SL’s Sovereignty, Devolution of Power and Separatism
By Lakshman I. Keerthisinghe
We have the character of an island nation independent, forthright, passionate in defence of our sovereignty. We can no more change this British sensibility than we can drain the English Channel. And because of this sensibility, we come to the European Union with a frame of mind that is more practical than emotional.
David Cameron –British Prime Minister
The most successful of the nations of the world are those who do not fall into the lure of secession but who through thick and thin, forge unity in diversity
Yemi Osinbajo-Nigerian Politician
It was reported that President Gotabaya Rajapaksa, addressing a ‘Gama samaga Pilisndara’ or (Discourse with the People) programme at Pitabaddara recently stated: “…the sovereignty of Sri Lanka would not be betrayed by allowing other countries to achieve their geopolitical needs by introducing separatism under the guise of power devolution… We are not ready to bring back separatism in the name of devolution of power and betray our sovereignty to fulfil their political needs. The people of this country gave power to us to bring these basic things back on track.”
As the Nigerian politician Yemi’s statement quoted at the outset hereof advises “the most successful of the nations of the world have forged unity in diversity.” It is significant in this regard to note that in Sri Lanka Sinhala, Tamil, Muslim, Burgher, Malays and other communities have shown promise of being able to live and work towards common national goals in peace, harmony and unity.
They had worked together in the past, to gain independence from the British despite the fact that they followed different faiths, spoke different languages and followed different cultures. The failure to manage the justifiable grievances of our Northern brethren led to conflict and violence.

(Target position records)
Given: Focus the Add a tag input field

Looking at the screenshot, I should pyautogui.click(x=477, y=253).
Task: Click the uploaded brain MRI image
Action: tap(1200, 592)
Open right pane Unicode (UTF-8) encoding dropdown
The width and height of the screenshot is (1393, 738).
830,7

* Work instructions
Continue the essay above on Sri Lanka's sovereignty and the devolution of power, picking up after its final sentence.

* Answer
Sri Lanka’s post-independence leadership was unable to come to terms with her diversity as a multi-ethnic, multi-cultural, multi-religious and multi-lingual nation. As a result the grievances were transformed into inter-communal resentment and feelings of discrimination and unfair treatment.
Our post-Independence leaders, who were acutely aware of the diverse character of our island, sadly faltered at decisive moments and failed to stand up to extremists. From time to time our leaders fanned communal feelings and openly supported racism to gain petty political advantages.
These unfortunate short sighted policies of some of our leaders led to a disastrous situation resulting in a colossal loss of life and ushered in an era of misery as shown in nearly three decades long ethnic conflict Sri Lankans have to learn from the bitter experiences of the past and work together so as never to permit such calamities to engulf our nation again.
For true reconciliation to be ushered in a genuine dialogue between our people in the North and the South in particular and also of the East is the need of the hour. As the renowned Australian politician, Malcolm Fraser stated, “Reconciliation requires changes of heart and spirit, as well as social and economic change. It requires symbolic as well as practical action.”
The ‘Tamil Guardian’ reported that “In Sri Lanka, reconciliation between the Sinhalese and Tamils is seen as one of all people adopting a ‘Sri Lankan’ identity… That such an identity should be seen as the righteous and natural state of the island has long been enshrined within the country’s Constitution.” Thus, it is seen that the main grievance of our Tamil brethren appears to be that the ‘Sri Lankan’ identity the Government proposes to establish appears to be based on a Sinhala Buddhist perspective..
It is evident that as emphasised in the recently passed UNHRC resolution against Sri Lanka in Geneva as well as official statements of India, made in Delhi, Colombo and Geneva, India is insisting on the devolution of power as articulated in the Thirteenth Amendment to the Constitution.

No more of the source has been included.